======== Seitenauszug ========

30. Im Folgenden erörtert die Kammer Entscheidungen, die für die Vorlagefragen relevant sein könnten, und nimmt teilweise dazu Stellung.
Erfordernis einer direkten Verbindung zur physischen Realität
31. In der Stellungnahme G 3/08 erachtete die Große Beschwerdekammer die gemäß Artikel 112 (1) b) EPÜ vorgelegte Frage 3 a) "Muss ein beanspruchtes Merkmal eine technische Wirkung auf einen physikalischen Gegenstand in der realen Welt hervorrufen, um einen Beitrag zum technischen Charakter des Anspruchs zu leisten?" für unzulässig, weil es in dieser Sache keine Abweichung zwischen den Entscheidungen T 163/85 (ABl. EPA 1990, 379) und T 190/94 vom 26. Oktober 1995 einerseits und den Entscheidungen T 125/01 vom 11. Dezember 2002 und T 424/03 vom 23. Februar 2006 andererseits gab. Insbesondere war weder in T 163/85 noch in T 190/94 "eine technische Wirkung auf einen physikalischen Gegenstand in der realen Welt" als notwendige Bedingung dafür angesehen worden, dass ein Merkmal zum technischen Charakter der Erfindung beiträgt (Nr. 12.3 der Entscheidungsgründe).
Die Entscheidung T 163/85 betraf die Frage, ob für ein flüchtiges Fernsehsignal Patentschutz erlangt werden kann. Relevanter ist die Entscheidung T 190/94, wo die zuständige Kammer ausführte, dass sich der Unterschied zwischen dem beanspruchten System und dem Stand der Technik in der realen Welt als technische Wirkung auf einen physikalischen Gegenstand im Sinne der Entscheidung T 208/84 (ABl. EPA 1987, 14) manifestiere.

========

§ Zu erledigen:
[a] Welche Frage betraf laut dem Seitenauszug zu G 3/08 die Entscheidung T 163/85?
[b] Greifen Sie den Seitenauszug zu G 3/08 nach seinem letzten Satz auf und schreiben Sie ihn weiter.

======== Datensätze ========

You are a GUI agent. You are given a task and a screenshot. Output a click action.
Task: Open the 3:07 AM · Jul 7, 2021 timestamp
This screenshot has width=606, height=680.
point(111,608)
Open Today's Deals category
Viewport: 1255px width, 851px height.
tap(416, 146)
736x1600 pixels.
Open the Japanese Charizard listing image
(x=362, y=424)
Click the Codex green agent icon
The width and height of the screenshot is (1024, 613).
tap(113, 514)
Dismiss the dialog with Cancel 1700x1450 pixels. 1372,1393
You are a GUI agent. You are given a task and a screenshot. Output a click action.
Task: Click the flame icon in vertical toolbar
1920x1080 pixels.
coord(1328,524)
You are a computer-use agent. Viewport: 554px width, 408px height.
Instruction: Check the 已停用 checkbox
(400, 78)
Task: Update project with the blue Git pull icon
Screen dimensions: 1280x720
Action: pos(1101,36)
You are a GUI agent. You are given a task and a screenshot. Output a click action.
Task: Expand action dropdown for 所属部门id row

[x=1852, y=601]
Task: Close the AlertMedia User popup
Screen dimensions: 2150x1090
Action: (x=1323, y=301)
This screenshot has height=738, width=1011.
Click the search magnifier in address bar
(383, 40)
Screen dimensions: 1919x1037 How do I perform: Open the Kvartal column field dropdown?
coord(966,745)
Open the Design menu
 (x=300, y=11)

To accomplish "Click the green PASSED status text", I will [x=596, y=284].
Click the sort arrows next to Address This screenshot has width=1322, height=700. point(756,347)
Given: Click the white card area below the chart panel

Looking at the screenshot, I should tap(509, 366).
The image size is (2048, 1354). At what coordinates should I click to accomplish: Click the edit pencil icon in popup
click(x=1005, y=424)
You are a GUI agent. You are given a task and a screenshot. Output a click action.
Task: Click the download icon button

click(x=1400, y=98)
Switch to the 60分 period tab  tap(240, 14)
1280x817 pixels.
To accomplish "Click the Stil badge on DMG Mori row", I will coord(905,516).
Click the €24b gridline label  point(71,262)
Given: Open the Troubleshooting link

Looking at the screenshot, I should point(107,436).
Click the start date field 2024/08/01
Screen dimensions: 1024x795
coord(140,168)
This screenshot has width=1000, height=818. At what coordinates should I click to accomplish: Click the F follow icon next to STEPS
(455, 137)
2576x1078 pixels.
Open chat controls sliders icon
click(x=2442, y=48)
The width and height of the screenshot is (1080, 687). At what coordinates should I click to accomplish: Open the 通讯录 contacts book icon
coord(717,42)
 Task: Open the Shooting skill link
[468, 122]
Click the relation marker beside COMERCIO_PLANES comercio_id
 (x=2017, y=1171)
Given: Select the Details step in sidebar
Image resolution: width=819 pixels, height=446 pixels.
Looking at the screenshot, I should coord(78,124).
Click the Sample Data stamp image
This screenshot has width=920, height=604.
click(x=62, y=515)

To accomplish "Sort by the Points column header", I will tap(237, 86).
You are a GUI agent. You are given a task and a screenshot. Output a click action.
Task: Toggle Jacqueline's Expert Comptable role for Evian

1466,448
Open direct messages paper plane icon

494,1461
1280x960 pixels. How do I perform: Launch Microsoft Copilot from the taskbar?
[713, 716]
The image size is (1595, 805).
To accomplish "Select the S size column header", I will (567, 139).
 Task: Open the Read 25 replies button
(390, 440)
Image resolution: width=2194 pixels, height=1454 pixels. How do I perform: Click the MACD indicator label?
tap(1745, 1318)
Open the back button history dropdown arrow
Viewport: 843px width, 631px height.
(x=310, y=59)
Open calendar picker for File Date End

========

§ Ergebnisse je Aufgabe:
[a] Ob für ein flüchtiges Fernsehsignal Patentschutz erlangt werden kann.

[b]
32. In T 208/84 ging es um ein Verfahren zur digitalen Verarbeitung von Bildern. In Nummer 5 der Entscheidungsgründe differenzierte die zuständige Kammer zwischen mathematischen Methoden und technischen Verfahren:
"Ein grundlegender Unterschied zwischen einer mathematischen Methode und einem technischen Verfahren ist jedoch darin zu sehen, dass eine mathematische Methode oder ein mathematischer Algorithmus mit Zahlen (die etwas Beliebiges darstellen können) ausgeführt wird und zu einem in Zahlen ausgedrückten Ergebnis führt, da die mathematische Methode oder der Algorithmus nur ein abstraktes Konzept ist, das beschreibt, wie mit diesen Zahlen zu verfahren ist. Durch die Methode als solche wird kein unmittelbares technisches Ergebnis erzielt. Wird eine mathematische Methode hingegen in einem technischen Verfahren verwendet, so wird dieses Verfahren durch ein technisches Mittel auf eine physikalische Erscheinung (die ein materielles Objekt, aber auch ein als elektrisches Signal gespeichertes Bild sein kann) angewandt und bewirkt damit bei dieser eine gewisse Veränderung. Zu den technischen Mitteln können auch Rechner mit geeigneter Hardware oder entsprechend programmierte Universalrechner gehören."
Die Kammer unterschied also zwischen Methoden, die kein "unmittelbares technisches Ergebnis" erzielen, und technischen Verfahren, die auf eine physikalische Erscheinung angewandt werden und bei dieser eine gewisse Veränderung bewirken. Die physikalische Erscheinung war in diesem Fall ein Bild in Form eines (digital gespeicherten) elektrischen Signals.
Die Entscheidung T 208/84 scheint also nahezulegen, dass eine direkte Verbindung zur physischen Realität eine Voraussetzung für eine technische Wirkung ist, und scheint Simulationen als technische Verfahren auszuschliessen (siehe auch T 365/05 vom 19. Juni 2007, Nr. 5.10 der Entscheidungsgründe, T 1147/05 vom 12. März 2008, Nr. 3.4 der Entscheidungsgründe, T 1029/06 vom 22. April 2009, Nr. 9 der Entscheidungsgründe und T 531/09, Nr. 3 der Entscheidungsgründe).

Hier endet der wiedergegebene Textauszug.